# Most AMAZING Dream Town!!!!!!!!!!!!!!!!!!!!!!!!  EVER!!!!!!!!!!!!!!!!! I promise!!!!!



## AnimalCrossngAddict (Jul 22, 2013)

2400-0255-4927

I came across the dream address on her website. She is an amazing artist and designer.

I literally spent over 20 minutes viewing ever inch of her gorgeous Town!!!!!!

You will be absolutely inspired by her creativity.



Please visit----- you will not be disappointed!!!!!!!!!!


----------



## Cardboardo (Jul 22, 2013)

I don't have my 3DS with me currently, can you post pics?


----------



## AnimalCrossngAddict (Jul 22, 2013)

I did take photos with my 3DS.  I do know how to post pictures to this website.

This dream town is so gorgeous!!!!!!!!!!!!!!!!

There are so many public works projects incorporated into her landscape and everything looks amazing.

The paths, ponds and the great big tree in the town square will leave a person speechless!!!!!!!!!

I want to move to this town and live there forever.


----------



## Scribbler397 (Jul 22, 2013)

I jotted down the dc. I have gotta see this for myself!


----------



## Bambi (Jul 22, 2013)

I still don't have my dream suite but am super curious  Can someone post pictures if they visit?


----------



## Eirrinn (Jul 22, 2013)

I'll post pictures if I go.


----------



## Shonnie666 (Jul 22, 2013)

Go here find out how to set up image share on your 3DS ^^ :http://www.nintendo.com/3ds/image-share/


----------



## Megan. (Jul 22, 2013)

It's a really pretty town.


----------



## miniblin (Jul 22, 2013)

Oh, I went there recently myself! This dream address leads to sinreiinfinity's town. It's very gorgeous, I would definitely recommend checking it out. Here's a post I made on my Tumblr with some pictures. You can find the QR codes for the paths they made on their blog btw.


Spoiler: Favourite picture


----------



## Seafang12309 (Jul 22, 2013)

I went there and I TOTALLY AGREE I wish I had that sorta town :3


----------



## MadisonCrossing (Jul 22, 2013)

The pictures of it look amazing!  I saw one on YouTube that was gorgeous, but I can't find it, unfortunately.   I don't even know the person's Dream Code, though, so it doesn't make much a difference.


----------



## Eirrinn (Jul 22, 2013)

lolll that bob shrine house was amazing! Maybe I should make a punchy and a marine shrine...


----------



## kaylynashley (Jul 22, 2013)

SO PRETTY >_<


----------



## Solar (Jul 22, 2013)

I have never seen anything more beautiful. I'm speechless.


----------



## Pachirisu (Jul 22, 2013)

could you possibly give me a link to their blog? pwease?


----------



## Spontida (Jul 22, 2013)

I will try to post pics. I am currently putting in the code!


----------



## miniblin (Jul 22, 2013)

Pachirisu said:


> could you possibly give me a link to their blog? pwease?

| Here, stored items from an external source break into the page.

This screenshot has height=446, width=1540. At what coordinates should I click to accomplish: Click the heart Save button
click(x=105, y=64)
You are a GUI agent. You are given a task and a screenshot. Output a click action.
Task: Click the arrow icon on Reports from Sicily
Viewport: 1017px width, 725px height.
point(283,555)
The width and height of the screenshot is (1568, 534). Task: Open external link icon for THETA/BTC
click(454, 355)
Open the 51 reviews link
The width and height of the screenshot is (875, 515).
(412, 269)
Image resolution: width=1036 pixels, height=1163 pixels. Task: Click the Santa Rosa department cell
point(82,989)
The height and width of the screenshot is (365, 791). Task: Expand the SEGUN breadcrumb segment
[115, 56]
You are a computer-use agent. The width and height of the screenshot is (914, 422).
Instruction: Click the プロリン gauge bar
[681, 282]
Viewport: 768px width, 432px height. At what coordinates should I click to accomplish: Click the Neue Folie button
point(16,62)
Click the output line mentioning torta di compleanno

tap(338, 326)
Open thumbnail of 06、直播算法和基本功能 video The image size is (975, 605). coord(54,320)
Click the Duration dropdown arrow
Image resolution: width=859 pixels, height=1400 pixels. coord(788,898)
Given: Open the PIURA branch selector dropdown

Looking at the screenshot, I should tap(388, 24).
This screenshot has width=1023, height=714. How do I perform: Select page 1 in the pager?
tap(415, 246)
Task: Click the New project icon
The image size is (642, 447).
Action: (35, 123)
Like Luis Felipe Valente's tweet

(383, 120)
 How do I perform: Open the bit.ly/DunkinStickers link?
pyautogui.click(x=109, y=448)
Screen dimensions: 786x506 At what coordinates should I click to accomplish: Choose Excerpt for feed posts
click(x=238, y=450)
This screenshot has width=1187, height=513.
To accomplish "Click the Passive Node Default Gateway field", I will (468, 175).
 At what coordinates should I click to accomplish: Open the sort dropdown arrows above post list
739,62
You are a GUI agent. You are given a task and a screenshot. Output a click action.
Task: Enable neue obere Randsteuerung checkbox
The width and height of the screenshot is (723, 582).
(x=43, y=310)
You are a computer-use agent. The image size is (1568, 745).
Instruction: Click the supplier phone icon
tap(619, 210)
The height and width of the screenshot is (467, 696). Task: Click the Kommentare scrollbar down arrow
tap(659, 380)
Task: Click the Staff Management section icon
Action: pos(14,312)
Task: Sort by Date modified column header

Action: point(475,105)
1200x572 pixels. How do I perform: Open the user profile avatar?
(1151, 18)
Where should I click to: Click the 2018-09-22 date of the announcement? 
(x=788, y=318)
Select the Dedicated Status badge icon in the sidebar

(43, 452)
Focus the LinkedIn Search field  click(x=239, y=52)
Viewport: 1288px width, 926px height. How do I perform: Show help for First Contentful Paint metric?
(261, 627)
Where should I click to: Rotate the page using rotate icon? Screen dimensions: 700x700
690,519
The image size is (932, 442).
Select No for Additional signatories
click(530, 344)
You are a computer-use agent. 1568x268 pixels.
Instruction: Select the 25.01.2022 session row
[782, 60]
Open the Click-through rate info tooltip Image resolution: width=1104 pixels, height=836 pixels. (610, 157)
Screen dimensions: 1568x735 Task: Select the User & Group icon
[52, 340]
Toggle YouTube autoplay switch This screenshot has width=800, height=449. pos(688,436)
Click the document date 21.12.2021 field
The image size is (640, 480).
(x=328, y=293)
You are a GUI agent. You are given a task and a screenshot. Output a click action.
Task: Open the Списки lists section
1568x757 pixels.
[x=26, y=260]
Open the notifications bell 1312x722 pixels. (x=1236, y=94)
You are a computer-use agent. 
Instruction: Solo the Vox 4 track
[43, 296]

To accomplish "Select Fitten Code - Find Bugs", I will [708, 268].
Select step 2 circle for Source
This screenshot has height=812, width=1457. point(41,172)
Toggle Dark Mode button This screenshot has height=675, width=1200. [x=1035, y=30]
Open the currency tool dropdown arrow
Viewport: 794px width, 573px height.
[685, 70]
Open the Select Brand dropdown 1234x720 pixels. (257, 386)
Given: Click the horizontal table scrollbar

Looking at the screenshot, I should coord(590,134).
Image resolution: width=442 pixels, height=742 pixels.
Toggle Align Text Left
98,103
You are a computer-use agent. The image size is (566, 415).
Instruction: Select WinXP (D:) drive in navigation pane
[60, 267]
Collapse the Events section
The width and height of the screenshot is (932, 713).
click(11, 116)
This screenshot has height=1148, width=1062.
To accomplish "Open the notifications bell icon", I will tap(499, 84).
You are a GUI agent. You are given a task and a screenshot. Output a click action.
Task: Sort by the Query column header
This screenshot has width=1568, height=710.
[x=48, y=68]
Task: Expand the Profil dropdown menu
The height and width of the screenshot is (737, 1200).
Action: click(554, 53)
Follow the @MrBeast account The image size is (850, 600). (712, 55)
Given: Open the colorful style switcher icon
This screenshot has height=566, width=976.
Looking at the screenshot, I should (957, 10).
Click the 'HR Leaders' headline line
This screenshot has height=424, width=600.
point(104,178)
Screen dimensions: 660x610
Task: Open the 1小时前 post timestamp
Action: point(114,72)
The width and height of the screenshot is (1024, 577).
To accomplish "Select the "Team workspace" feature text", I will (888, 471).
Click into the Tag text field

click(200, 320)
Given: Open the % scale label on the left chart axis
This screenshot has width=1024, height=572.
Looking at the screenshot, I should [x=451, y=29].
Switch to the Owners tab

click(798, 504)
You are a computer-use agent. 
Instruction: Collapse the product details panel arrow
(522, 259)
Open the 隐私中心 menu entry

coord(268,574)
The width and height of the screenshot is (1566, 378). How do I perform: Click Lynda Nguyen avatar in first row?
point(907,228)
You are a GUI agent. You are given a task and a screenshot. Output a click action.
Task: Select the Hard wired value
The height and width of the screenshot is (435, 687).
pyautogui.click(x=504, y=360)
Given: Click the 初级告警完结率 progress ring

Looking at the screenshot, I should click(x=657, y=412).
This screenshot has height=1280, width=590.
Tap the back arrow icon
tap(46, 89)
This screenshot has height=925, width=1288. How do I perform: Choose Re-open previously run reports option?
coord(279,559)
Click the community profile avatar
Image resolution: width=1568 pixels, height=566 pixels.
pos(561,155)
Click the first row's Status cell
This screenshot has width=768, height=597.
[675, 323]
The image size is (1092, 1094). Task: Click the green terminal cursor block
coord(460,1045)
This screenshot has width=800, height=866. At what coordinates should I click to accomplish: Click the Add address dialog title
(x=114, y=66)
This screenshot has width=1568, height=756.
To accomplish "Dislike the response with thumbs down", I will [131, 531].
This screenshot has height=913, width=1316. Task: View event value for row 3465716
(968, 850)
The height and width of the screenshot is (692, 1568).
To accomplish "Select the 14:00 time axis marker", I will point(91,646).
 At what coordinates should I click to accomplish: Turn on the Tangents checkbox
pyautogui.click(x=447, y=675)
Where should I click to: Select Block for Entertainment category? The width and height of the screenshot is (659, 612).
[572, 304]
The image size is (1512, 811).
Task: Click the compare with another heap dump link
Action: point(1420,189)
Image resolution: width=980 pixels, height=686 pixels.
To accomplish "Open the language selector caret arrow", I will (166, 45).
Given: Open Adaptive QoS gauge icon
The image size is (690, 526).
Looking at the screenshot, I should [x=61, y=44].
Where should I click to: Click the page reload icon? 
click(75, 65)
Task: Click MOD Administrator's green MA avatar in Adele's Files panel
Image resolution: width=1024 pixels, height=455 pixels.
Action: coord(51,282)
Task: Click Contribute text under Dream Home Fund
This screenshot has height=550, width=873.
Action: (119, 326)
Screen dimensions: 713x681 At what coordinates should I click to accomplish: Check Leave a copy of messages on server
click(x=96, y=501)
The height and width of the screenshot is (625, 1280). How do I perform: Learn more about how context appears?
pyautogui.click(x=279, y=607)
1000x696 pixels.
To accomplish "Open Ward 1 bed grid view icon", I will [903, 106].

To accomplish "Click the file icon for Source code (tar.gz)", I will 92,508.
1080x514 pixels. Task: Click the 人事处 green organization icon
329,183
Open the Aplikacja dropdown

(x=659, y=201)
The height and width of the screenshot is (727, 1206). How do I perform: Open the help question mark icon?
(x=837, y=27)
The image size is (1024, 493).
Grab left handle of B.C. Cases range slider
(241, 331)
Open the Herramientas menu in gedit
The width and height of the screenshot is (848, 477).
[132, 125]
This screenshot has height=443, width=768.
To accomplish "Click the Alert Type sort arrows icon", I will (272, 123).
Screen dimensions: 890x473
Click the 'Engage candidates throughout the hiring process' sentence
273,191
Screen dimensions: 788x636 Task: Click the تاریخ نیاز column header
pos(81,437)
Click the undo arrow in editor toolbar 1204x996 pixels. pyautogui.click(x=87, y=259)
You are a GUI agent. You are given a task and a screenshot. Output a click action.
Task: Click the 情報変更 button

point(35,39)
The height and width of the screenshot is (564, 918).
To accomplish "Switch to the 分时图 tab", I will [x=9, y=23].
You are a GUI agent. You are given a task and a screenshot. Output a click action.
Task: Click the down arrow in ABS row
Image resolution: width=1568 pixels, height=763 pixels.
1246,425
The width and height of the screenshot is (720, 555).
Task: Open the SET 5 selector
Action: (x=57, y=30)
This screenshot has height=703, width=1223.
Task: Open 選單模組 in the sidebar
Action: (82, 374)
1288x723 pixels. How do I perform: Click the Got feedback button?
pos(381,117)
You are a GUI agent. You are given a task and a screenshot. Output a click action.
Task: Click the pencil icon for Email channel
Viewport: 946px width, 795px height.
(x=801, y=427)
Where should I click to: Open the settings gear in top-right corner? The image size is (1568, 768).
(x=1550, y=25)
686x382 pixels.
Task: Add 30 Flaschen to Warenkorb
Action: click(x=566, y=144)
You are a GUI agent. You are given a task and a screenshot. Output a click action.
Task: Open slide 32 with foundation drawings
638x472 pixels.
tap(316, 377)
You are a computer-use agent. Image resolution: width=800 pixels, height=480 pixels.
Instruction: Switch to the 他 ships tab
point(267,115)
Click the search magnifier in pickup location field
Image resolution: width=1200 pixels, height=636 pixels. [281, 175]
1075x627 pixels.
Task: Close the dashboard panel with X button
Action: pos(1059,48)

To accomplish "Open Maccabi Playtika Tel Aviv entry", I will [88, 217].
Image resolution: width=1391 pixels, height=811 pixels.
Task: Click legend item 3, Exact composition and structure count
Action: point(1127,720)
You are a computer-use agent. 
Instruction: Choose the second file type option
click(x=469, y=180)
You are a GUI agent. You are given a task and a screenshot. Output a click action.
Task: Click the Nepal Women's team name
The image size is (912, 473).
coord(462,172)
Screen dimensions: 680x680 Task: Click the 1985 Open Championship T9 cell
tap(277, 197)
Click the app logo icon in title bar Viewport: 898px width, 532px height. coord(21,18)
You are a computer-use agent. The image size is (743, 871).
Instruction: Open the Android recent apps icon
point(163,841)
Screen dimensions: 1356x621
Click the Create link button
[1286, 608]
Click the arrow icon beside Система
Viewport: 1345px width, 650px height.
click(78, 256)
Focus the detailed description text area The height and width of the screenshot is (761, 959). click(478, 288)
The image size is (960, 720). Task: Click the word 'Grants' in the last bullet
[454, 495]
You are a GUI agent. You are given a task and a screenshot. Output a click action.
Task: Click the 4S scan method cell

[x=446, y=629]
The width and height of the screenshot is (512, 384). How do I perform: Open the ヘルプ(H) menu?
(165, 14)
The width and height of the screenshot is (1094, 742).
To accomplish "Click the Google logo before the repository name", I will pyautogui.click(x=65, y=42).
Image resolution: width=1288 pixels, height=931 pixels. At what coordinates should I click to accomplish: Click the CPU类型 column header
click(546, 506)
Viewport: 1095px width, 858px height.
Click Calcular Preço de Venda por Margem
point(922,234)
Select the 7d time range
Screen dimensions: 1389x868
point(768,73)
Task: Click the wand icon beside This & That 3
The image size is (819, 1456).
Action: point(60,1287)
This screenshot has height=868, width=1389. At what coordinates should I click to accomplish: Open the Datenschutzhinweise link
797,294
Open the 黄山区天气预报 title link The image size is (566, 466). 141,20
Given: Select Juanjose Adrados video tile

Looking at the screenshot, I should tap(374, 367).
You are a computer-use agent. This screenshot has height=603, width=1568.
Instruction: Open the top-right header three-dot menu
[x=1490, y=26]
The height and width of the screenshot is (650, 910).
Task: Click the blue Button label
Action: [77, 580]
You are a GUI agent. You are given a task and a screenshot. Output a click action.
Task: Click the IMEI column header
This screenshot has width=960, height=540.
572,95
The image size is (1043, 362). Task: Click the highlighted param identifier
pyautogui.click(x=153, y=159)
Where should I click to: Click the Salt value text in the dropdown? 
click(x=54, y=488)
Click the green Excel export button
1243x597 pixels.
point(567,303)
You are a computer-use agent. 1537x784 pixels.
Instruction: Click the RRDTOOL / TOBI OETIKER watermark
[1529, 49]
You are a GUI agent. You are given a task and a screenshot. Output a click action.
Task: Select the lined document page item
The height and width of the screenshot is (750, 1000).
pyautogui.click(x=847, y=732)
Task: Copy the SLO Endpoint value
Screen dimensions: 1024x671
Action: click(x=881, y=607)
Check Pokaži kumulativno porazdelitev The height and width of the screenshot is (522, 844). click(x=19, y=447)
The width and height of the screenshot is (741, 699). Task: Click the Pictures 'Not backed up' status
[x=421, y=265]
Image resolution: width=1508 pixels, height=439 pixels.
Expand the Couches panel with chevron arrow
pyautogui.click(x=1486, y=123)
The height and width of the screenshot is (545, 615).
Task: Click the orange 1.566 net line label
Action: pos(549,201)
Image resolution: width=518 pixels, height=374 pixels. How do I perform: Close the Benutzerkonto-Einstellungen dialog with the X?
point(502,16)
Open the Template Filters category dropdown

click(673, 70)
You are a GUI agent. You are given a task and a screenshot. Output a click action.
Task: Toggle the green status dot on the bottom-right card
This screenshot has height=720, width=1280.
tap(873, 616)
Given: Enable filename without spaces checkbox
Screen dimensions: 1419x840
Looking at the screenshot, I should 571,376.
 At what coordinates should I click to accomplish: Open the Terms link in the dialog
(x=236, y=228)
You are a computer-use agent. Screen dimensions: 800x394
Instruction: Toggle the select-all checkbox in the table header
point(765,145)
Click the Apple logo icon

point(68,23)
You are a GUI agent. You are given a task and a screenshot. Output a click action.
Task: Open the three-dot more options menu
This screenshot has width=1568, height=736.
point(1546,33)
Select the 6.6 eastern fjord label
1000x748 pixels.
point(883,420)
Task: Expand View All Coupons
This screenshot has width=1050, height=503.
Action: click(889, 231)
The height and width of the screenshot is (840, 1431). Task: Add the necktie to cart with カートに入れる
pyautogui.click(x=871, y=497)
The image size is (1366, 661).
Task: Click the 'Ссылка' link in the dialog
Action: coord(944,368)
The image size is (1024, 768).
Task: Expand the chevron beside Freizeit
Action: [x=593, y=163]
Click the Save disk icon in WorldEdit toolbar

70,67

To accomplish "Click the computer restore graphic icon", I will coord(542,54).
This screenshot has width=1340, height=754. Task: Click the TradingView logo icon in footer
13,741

Their blog is sinreiinfinity.blog33.fc2.com.


----------



## LexxyRaptor (Jul 22, 2013)

haha most of my paths come from her blog. ; u;


----------



## Pachirisu (Jul 22, 2013)

Spontida said:


> I will try to post pics. I am currently putting in the code!



thanks! The pictures that everybody posted so far look awesome, amazing town.

- - - Post Merge - - -



miniblin said:


> Their blog is sinreiinfinity.blog33.fc2.com.



Also Thanks!


----------



## LeadKisses (Jul 22, 2013)

Wow, that town is beautiful. Except, I was disappointed by the beach. I personally think that coating the beach with flowers looks extremely unappealing.


----------



## Nymph (Jul 22, 2013)

miniblin said:


> Their blog is sinreiinfinity.blog33.fc2.com.



Ahh her? I love her designs!  They're amazingly well done~! I've also commented on her posts a few times, shes very nice :3


----------



## AnimalCrossngAddict (Jul 22, 2013)

Tip for saving her QR codes for later use

1. Visit her site on an iPad.
2. Take screen shots of her paths, ponds, etc. witH the QR CODE
3. Go to your pictures app on the iPad.
4.bring up the picture of the QR CODE 
5. Use your 3ds to capture the qr code

This technique works


----------



## Cazqui (Jul 23, 2013)

Wow that town was actually awesome! gotta make new characters to get the grass paths, gave me some awesome Ideas for my own town too! xD


----------



## Marceline (Jul 23, 2013)

Wow, you seem really excited. I'll definitely check the town out later on today. ^ ^


----------



## Shonnie666 (Jul 23, 2013)

Just got my Dream Suite today, going to check her town out


----------



## Olivitess (Jul 23, 2013)

Had a feeling it would be her the moment I saw the dream code! Had a to take a few characters to get all the paths I wanted haha XD Though I think her real town in quite different now! (The dream world one is still in the spring).


----------



## Shonnie666 (Jul 23, 2013)

Hmmm bit too 'pretty' for me, the town is lovely though, with all the trees, bushes etc it's a bit hard to navigate but I can see that they have obviously put alot of effort into it. And SO MANY FLOWERS! O_O

Anyone know of any more 'gothic' or 'medieval' themed towns?


----------



## Gizmodo (Jul 23, 2013)

I'll check when i get my dream suite in a week, sigh ill miss it this week haha, i used to do 10 dreams a day.


----------